What Network Managers Should Know About AI and Machine Learning

It's 2024. We obviously had to do an AI episode of the pod.

And for that, we welcome our guest Michael Wynston, Director of Network & Security Architecture at Fiserv.

Michael is the first esteemed member of TeleGeography Explains the Internet's four-timers club. Indeed, as I'm sure you've guessed, he's back on the show for the fourth time. And this time around he's here to help us better understand how AI is developing as a network management tool.

You can preview our chat below or scroll to the bottom to listen to the whole conversation.

Greg Bryan: Today we're talking about something that's been on everybody's mind. Nerds like us have been probably thinking about AI for a very long time, but it's hit the zeitgeist in the past couple of years.

Maybe a critical mass of folks are starting to see: what can this do for me? And we won't get into whether large language models are truly AI or not; I'll leave that for some other nerdy conversations. But what I wanted to focus on with you—because you have been thinking about and even starting to implement some of this—is the real implications of AI/ML for managing networks, right?

So, I should say this, Fiserv is probably a perfect example of another buzzword that is out there a lot nowadays, like FinTech, right?

Michael Wynston: Yep.

Greg: So Michael, I brought you on to explain to us how we can actually expect to see AI play out in terms of network management.

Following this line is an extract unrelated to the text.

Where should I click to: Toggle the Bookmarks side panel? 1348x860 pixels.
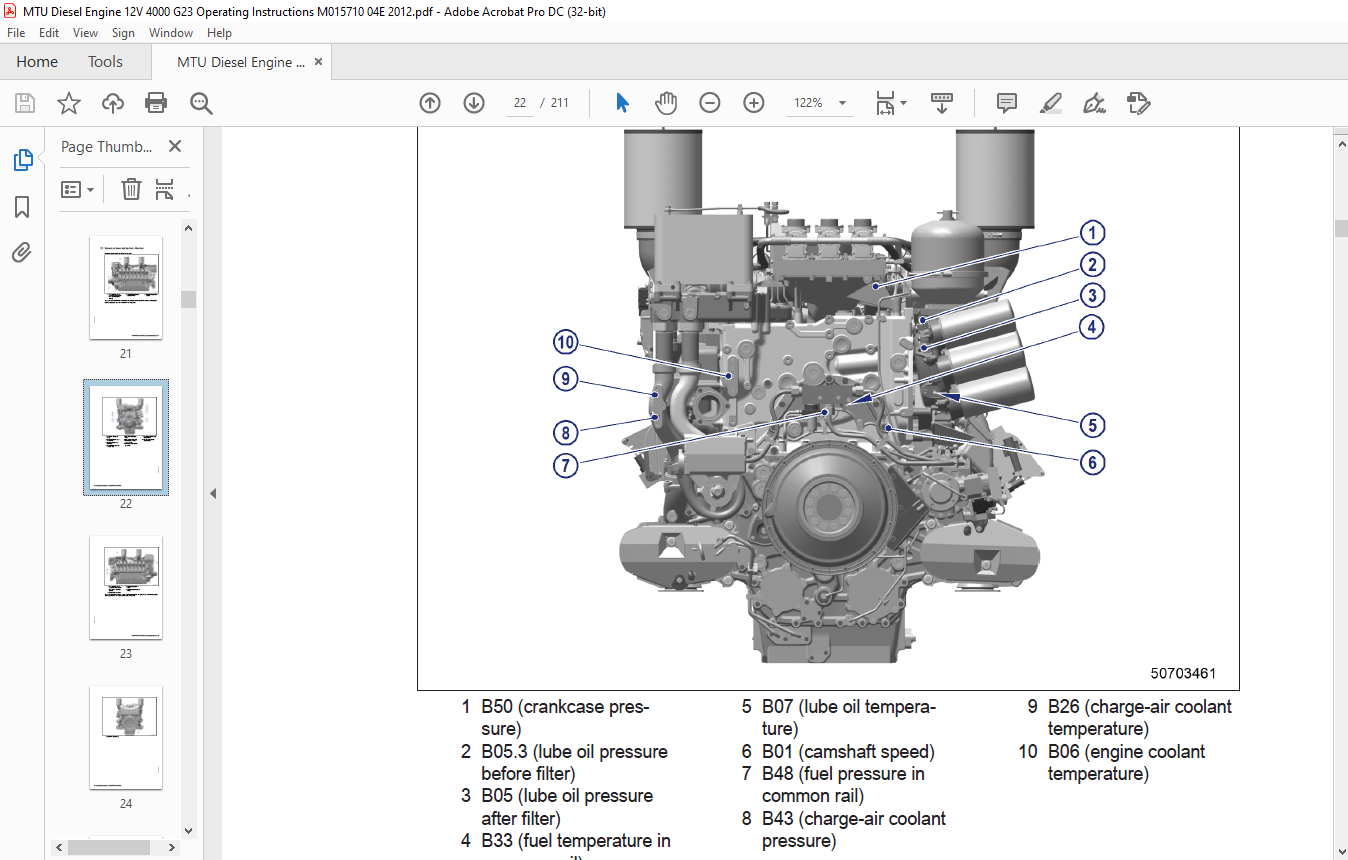(x=22, y=207)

But I thought before we get there, let's start with—I think as you've alluded to before—there's already a history of AI and automation in network management.

So let's start with the roots of that and where you see that kind of nascent growth coming from.

Michael: So one of the things is—actually a project I worked on going back 25 plus years—was when I was working as a network architect at Merrill Lynch, a company that's no longer around. Well, actually, it's still around, but now part of Bank of America.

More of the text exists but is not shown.